If you’ve ever seen hamster, mouse, or gerbil babies, you know they’re tiny, pink, and furless. The difference between these animals and Guinea Pigs is that Guinea Pig pups are born almost fully mature! They have all their fur, their eyes are open, and they also have teeth. In fact, a newborn Guinea Pig can drink from a water container and eat solid food!
However, just because they can eat and drink like adults, Guinea Pig pups should be allowed to nurse for at least 2 to 3 weeks. That way, they get vitamins, minerals, other nutrients, and immunity boosters from their momma. After 3 weeks, they can be weaned, but occasionally, pups can still be allowed to breastfeed if possible.

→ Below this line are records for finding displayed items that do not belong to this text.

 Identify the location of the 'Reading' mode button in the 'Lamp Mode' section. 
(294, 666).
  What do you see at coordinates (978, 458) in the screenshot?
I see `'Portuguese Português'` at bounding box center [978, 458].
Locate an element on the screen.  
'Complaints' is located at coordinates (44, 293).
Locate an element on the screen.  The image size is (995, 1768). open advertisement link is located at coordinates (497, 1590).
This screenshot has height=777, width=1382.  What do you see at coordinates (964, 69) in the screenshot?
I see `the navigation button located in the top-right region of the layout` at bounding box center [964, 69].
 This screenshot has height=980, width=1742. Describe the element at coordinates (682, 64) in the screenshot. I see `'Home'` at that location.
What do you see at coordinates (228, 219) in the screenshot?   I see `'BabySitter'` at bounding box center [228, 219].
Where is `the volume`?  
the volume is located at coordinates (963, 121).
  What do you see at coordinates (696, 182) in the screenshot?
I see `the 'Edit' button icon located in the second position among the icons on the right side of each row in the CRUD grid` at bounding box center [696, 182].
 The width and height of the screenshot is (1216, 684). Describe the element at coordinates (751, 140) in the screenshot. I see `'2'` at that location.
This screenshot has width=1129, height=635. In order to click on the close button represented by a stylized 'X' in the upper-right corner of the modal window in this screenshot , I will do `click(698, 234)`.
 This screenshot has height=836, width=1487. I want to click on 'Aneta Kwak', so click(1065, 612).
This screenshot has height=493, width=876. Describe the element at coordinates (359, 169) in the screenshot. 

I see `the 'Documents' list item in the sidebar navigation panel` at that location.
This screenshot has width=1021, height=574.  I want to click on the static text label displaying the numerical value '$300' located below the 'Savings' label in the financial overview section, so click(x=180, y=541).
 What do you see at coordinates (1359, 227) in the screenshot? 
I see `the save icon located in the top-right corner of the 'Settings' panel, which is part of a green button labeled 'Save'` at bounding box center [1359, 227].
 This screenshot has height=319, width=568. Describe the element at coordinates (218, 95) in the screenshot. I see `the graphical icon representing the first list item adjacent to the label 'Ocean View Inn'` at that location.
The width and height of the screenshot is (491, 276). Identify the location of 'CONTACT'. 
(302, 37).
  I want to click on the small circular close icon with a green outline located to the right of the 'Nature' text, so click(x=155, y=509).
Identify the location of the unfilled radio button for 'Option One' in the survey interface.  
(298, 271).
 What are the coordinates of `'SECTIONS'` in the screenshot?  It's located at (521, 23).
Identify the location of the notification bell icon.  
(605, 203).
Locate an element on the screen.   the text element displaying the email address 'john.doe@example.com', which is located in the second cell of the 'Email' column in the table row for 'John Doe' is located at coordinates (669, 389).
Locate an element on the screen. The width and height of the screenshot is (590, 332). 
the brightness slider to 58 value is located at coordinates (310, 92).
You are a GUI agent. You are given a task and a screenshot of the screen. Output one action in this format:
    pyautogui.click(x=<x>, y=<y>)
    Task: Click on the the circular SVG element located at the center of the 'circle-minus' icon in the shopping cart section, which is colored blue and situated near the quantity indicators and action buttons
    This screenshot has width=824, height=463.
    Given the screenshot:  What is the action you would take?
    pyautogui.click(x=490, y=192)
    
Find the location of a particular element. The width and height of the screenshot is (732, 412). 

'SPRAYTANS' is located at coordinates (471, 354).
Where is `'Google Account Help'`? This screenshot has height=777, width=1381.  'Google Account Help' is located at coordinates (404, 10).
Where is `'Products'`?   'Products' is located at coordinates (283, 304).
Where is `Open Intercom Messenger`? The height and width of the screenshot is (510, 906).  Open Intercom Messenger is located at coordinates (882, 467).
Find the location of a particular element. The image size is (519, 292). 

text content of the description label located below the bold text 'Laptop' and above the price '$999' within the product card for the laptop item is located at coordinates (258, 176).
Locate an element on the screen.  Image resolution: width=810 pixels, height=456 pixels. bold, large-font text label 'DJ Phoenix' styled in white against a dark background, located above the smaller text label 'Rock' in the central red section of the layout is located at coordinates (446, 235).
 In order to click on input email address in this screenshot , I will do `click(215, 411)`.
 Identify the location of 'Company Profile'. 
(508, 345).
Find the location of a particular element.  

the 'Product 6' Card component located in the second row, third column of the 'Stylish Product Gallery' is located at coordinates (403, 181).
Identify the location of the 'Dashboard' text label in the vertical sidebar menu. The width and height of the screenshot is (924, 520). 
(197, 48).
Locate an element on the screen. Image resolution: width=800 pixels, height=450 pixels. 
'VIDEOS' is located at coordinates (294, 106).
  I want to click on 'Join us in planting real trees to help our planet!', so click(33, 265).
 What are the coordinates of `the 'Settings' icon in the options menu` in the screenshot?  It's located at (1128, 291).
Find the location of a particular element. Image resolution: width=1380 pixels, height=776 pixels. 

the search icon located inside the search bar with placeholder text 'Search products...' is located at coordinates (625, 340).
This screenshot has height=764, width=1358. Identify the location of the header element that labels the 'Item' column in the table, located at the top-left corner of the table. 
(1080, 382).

How Long Are Guinea Pigs Pregnant?
One reason that Guinea Pig pups are almost fully developed when they’re born is that Guinea Pig sows have a very long gestation period. The average is 65 days, but some can last upwards of 72 days. What’s fascinating is that the size of the litter is directly in contrast to the length of the pregnancy. In other words, a Guinea Pig having one pup will have a longer pregnancy than one giving birth to five or six pups.
Guinea pigs are much different from other small mammalian pets like hamsters. They can go into heat every 15 days, get pregnant within 15 hours of giving birth, and their pups are born ready to face the world on their own (almost).
One of the most important things to remember if you plan to breed your Guinea Pig sow is that it must be done before she reaches 7 months of age, lest she has severe problems giving birth. If that’s your plan, we hope the information provided today helps your Guinea Pig have a successful pregnancy!